This Weekly Bulletin focuses on public health emergencies occurring in the WHO African Region. The WHO Health Emergencies Programme is currently monitoring 63 events in the region. This week’s main articles cover key new and ongoing events, including:
- Ebola virus disease in Uganda
- Rift Valley fever in Central African Republic
- Ebola virus disease in - Democratic Republic of the Congo
- Humanitarian crisis in north-east Nigeria.
For each of these events, a brief description, followed by public health measures implemented and an interpretation of the situation is provided.
A table is provided at the end of the bulletin with information on all new and ongoing public health events currently being monitored in the region, as well as recent events that have largely been controlled and thus closed.

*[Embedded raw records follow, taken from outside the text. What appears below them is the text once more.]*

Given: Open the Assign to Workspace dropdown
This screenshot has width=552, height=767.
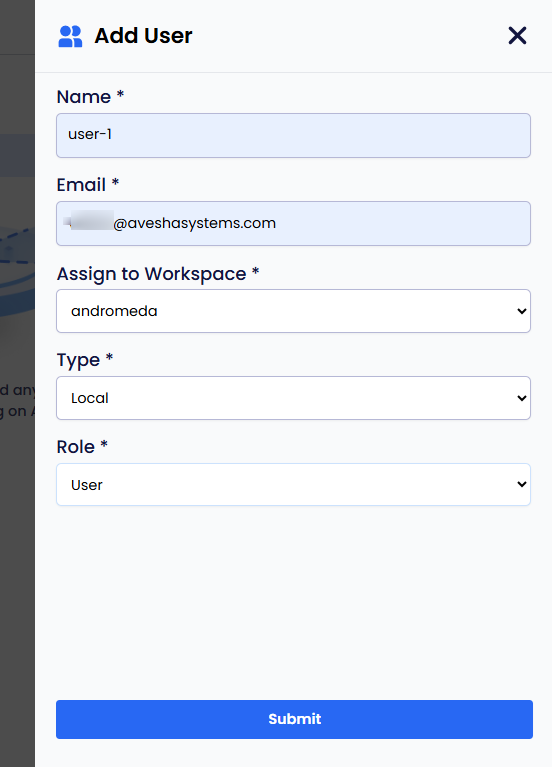Looking at the screenshot, I should [293, 311].
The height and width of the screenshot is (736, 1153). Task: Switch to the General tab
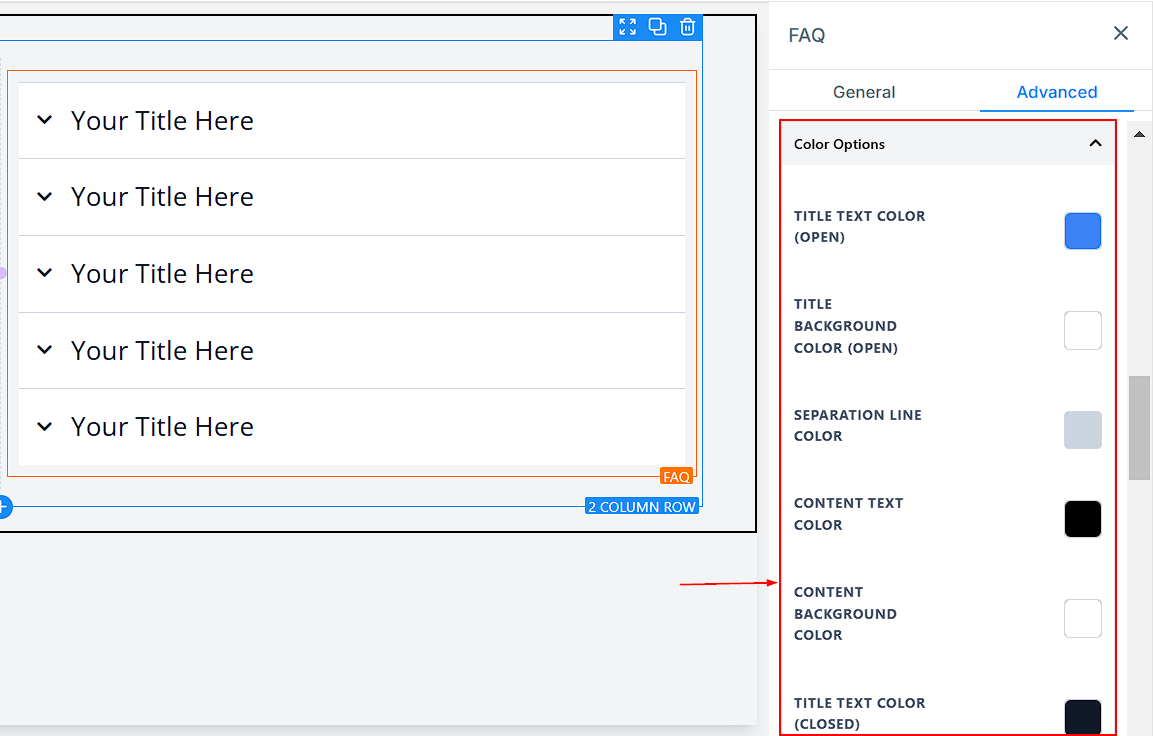pos(864,92)
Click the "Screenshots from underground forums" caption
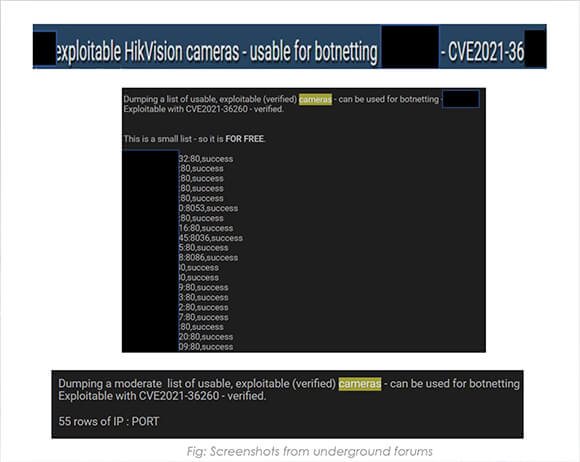The height and width of the screenshot is (462, 580). tap(321, 451)
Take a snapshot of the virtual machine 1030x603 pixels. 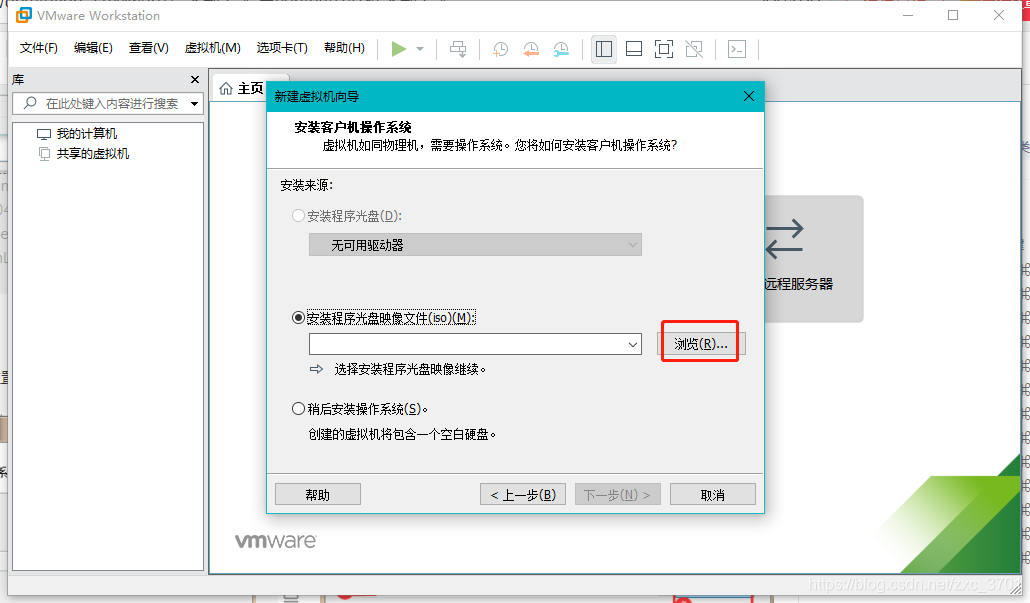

Major issues and challenges include:
Uganda has experienced a fresh importation of Ebola virus disease (EVD) this week, the second event in the course of the EVD outbreak in Democratic Republic of the Congo. Such events are not unexpected, given the ongoing community transmission of the disease in Democratic Republic of the Congo and the high population movements between the two countries. Authorities in Uganda have again demonstrated a high level of epidemic preparedness and readiness, by promptly detecting this event. With the available capacity and capabilities, it is expected that the current incursion of Ebola will be halted rapidly. However, the risk of further geographical spread to Uganda and to other neighbouring countries remains substantial as long as the outbreak continues in Democratic Republic of the Congo. Accordingly, there is a need to enhance and maintain capacity for operational readiness and preparedness in all neighbouring countries to rapidly detect cases and mitigate local spread.
Ultimately, the outbreak in the Democratic Republic of the Congo needs to be controlled.
The Ministry of Health in Central African Republic has reported a confirmed case of Rift Valley fever (RVF), an event occurring for the first time in the country. While deeper investigations are ongoing, this event highlights the need for a comprehensive understanding of the epidemiology of the disease and to enhance public and animal health surveillance for RVF and other zoonoses in the country and the whole region.